TASK OBJECTIVE: Search the material for "agent" and show all lines that contain it.
━━━━━━━━━━━━━━━━
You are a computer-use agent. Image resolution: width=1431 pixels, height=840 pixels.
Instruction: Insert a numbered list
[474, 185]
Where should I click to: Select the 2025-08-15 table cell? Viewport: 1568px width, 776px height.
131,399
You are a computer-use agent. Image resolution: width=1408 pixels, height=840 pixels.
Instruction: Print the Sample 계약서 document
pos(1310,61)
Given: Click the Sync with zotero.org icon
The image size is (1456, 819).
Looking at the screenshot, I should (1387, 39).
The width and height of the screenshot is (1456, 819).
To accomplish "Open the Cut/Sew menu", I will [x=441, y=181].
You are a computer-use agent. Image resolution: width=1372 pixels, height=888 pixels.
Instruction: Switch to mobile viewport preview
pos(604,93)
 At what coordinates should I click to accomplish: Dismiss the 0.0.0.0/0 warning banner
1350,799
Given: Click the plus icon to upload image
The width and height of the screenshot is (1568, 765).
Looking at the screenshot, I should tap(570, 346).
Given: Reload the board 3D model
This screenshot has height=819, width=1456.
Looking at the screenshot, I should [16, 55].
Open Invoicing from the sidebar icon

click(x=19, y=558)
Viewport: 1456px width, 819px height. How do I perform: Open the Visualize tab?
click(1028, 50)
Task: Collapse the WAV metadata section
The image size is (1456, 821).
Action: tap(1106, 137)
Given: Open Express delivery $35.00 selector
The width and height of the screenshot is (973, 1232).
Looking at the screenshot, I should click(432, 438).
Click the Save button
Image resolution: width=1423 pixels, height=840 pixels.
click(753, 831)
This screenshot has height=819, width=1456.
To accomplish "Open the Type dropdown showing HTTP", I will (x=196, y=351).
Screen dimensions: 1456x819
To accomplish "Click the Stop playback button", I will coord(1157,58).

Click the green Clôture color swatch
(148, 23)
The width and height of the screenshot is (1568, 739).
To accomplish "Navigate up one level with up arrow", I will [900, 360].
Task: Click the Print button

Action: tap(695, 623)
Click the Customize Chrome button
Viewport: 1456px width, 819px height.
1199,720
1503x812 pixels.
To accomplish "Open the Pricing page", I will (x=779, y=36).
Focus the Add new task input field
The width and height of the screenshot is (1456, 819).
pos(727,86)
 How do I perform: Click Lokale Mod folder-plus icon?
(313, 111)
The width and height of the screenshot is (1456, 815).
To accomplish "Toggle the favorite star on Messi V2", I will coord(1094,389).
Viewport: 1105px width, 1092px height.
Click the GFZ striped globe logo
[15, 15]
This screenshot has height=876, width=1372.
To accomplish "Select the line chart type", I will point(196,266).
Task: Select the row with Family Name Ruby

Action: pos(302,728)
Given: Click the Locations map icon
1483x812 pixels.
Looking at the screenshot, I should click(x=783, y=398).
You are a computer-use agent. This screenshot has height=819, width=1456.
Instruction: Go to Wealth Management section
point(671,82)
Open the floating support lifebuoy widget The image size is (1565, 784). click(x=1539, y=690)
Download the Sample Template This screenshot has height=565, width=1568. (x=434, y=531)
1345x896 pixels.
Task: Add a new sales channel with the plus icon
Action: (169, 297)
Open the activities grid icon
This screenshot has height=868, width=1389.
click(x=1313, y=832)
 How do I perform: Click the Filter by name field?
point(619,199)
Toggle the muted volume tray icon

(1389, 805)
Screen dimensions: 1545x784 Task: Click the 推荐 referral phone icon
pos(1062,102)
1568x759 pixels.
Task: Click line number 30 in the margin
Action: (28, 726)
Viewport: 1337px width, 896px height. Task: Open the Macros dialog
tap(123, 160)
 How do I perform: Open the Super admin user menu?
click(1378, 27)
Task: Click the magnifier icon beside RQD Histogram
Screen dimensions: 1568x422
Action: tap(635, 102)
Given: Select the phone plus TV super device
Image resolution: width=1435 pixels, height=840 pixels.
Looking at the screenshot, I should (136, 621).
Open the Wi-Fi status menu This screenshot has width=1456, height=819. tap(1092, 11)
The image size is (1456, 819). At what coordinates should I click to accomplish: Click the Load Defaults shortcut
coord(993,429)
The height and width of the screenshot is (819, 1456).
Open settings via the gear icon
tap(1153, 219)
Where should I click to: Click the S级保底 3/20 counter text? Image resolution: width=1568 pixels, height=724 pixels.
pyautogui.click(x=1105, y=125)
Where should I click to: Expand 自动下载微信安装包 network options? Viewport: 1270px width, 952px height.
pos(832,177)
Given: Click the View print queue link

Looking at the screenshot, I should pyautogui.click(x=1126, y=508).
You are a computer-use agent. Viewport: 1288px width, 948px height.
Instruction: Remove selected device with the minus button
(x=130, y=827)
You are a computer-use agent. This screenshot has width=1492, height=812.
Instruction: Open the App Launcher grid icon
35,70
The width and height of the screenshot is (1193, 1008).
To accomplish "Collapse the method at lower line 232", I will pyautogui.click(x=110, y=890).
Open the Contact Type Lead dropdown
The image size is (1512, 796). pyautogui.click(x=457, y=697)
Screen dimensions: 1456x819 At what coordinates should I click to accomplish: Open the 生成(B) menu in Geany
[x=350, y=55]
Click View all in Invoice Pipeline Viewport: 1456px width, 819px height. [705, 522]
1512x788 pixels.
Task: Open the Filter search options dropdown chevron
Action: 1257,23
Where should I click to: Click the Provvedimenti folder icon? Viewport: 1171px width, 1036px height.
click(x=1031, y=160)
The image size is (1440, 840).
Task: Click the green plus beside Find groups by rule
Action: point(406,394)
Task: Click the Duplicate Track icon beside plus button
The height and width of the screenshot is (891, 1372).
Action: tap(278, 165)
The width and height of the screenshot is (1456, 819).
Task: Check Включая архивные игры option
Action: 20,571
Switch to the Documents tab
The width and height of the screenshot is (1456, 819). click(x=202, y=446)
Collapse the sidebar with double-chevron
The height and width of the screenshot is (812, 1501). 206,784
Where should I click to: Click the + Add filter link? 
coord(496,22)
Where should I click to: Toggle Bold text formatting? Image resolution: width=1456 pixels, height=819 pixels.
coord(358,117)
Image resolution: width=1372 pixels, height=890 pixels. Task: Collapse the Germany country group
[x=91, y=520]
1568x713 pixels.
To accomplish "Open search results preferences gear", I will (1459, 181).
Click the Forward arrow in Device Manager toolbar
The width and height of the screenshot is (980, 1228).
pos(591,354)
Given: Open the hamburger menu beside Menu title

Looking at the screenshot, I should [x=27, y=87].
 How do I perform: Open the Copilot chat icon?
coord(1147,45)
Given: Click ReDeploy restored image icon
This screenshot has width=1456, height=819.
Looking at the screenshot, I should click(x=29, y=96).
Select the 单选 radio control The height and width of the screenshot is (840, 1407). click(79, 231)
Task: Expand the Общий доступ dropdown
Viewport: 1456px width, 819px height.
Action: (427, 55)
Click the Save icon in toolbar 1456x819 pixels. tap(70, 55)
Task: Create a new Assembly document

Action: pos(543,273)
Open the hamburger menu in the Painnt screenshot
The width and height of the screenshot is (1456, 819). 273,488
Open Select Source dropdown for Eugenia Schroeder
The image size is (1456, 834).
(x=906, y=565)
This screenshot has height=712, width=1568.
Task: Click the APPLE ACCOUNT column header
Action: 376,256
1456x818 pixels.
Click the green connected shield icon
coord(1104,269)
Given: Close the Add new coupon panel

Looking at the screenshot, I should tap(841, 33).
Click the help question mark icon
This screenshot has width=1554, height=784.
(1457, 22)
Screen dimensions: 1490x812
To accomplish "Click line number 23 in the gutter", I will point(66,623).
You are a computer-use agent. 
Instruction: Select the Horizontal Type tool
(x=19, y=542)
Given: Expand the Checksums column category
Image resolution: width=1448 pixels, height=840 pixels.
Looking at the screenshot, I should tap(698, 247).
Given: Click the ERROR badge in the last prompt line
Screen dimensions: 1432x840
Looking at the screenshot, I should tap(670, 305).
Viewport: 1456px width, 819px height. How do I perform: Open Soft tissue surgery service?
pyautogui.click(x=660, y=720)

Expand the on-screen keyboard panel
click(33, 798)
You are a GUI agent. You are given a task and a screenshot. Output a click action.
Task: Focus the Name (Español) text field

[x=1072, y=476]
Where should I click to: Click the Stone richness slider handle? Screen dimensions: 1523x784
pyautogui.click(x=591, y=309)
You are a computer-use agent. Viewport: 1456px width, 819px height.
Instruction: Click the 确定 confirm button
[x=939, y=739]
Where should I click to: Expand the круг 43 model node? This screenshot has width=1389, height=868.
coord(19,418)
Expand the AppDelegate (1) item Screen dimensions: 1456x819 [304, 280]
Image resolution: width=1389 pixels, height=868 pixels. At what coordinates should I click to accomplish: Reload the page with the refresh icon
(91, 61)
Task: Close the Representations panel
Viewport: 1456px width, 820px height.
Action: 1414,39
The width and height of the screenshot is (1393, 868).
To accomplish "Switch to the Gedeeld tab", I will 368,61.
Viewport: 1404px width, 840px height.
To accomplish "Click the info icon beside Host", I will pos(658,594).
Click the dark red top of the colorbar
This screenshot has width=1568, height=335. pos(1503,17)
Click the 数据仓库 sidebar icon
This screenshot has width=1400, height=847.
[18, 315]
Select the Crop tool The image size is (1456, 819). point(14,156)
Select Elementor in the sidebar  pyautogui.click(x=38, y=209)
━━━━━━━━━━━━━━━━
THE COMPLETED TASK:
You are a computer-use agent. Image resolution: width=1431 pixels, height=840 pixels.
You are a computer-use agent. Image resolution: width=1408 pixels, height=840 pixels.
You are a computer-use agent. Image resolution: width=1372 pixels, height=888 pixels.
You are a computer-use agent. This screenshot has height=819, width=1456.
You are a computer-use agent. Viewport: 1288px width, 948px height.
You are a computer-use agent. This screenshot has width=1492, height=812.
You are a computer-use agent. 
You are a GUI agent. You are given a task and a screenshot. Output a click action.
You are a computer-use agent. Viewport: 1456px width, 819px height.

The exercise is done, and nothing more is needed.